Le président du Conseil européen, Charles Michel, se rendra en Chine le 1er décembre pour reprendre le dialogue avec le président chinois, Xi Jinping, dans une rencontre marquée par la guerre en Ukraine et les tensions sur Taïwan, et au cours de laquelle il demandera un accord commercial plus équilibré avec le géant asiatique.
Lors de sa première visite en Chine depuis son entrée en fonction il y a trois ans, le président du Conseil européen aura l’occasion de rencontrer Xi, après avoir été réélu par le Comité central du Parti communiste chinois pour un troisième mandat sans précédent qui le consolide comme le leader incontesté du pays.
L’ancien premier ministre belge transmettra le message convenu par les dirigeants européens lors de leur conclave d’octobre, au cours duquel, après un débat de trois heures, ils ont durci le ton et appelé à la «clarification des idées» concernant le géant asiatique et à la vigilance à l’égard des dépendances économiques.
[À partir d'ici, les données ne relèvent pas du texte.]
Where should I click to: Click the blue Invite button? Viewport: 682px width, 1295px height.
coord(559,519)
L’UE s’inquiète du déséquilibre des relations commerciales et des dépendances sur des questions telles que les micropuces et les matériaux rares. L’UE souligne le déficit commercial existant avec Pékin et demande un meilleur accès au marché chinois pour les entreprises européennes, ainsi qu’une relation marquée par les règles dictées par l’Organisation mondiale du commerce. «L’UE veut une économie mondiale avec des règles et non une jungle», a déclaré un fonctionnaire européen.
En ce qui concerne la volonté de la Chine de conclure des accords, Bruxelles souligne que l’objectif est de reprendre les contacts afin que les échanges avec Pékin soient plus fréquents et que les bases soient jetées pour traiter les questions commerciales et politiques avec le géant asiatique.
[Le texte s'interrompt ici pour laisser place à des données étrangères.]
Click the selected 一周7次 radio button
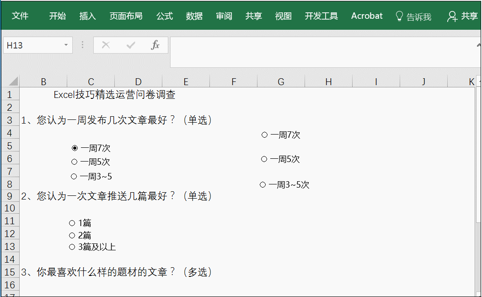 [x=74, y=147]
Une autre raison de ce voyage sera de discuter des questions géopolitiques dans la région asiatique. Après les contacts de M. Michel avec les pays d’Asie du Sud-Est et le prochain sommet de l’UE avec l’ANASE en décembre, le président du Conseil européen évoquera l’attitude plus affirmée de Pékin dans la région, notamment les menaces concernant Taïwan.
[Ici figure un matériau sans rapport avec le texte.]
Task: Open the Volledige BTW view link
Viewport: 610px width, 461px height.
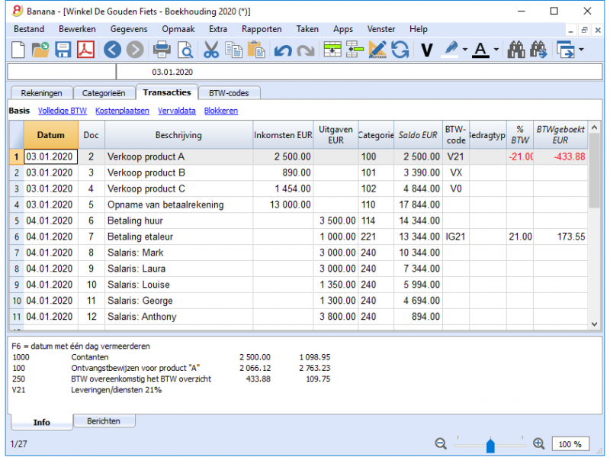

L’UE considère que la question de Taïwan est «vraiment dangereuse» et souligne que le recours à la force n’est pas justifié pour reprendre le contrôle de l’île, s’alignant ainsi sur la position des États-Unis qui défendent la politique de la «Chine unique» tout en rejetant toute escalade militaire dans la région.
Concernant la guerre en Ukraine, la capitale européenne souligne qu’il est d’un «intérêt critique» que Pékin et Moscou n’agissent pas ensemble et que la Chine ne fournisse pas d’armes ou n’aide pas à contourner les sanctions européennes. Michel réitérera ce message et demandera au président chinois d’user de son influence sur Poutine pour mettre fin à l’agression militaire en Ukraine.
Le fonctionnaire européen a évité de confirmer si Michel mettra sur la table la proposition du président français Emmanuel Macron pour que la Chine joue un rôle de médiation dans le conflit, bien qu’il souligne que les messages venant de la Chine sont plus positifs qu’au début de la guerre, puisque Moscou a lancé l’agression militaire peu après l’accord de partenariat scellé avec Pékin. «La guerre est au détriment de tout le monde et nous espérons que la Chine pourra contribuer à y mettre fin», a-t-il déclaré.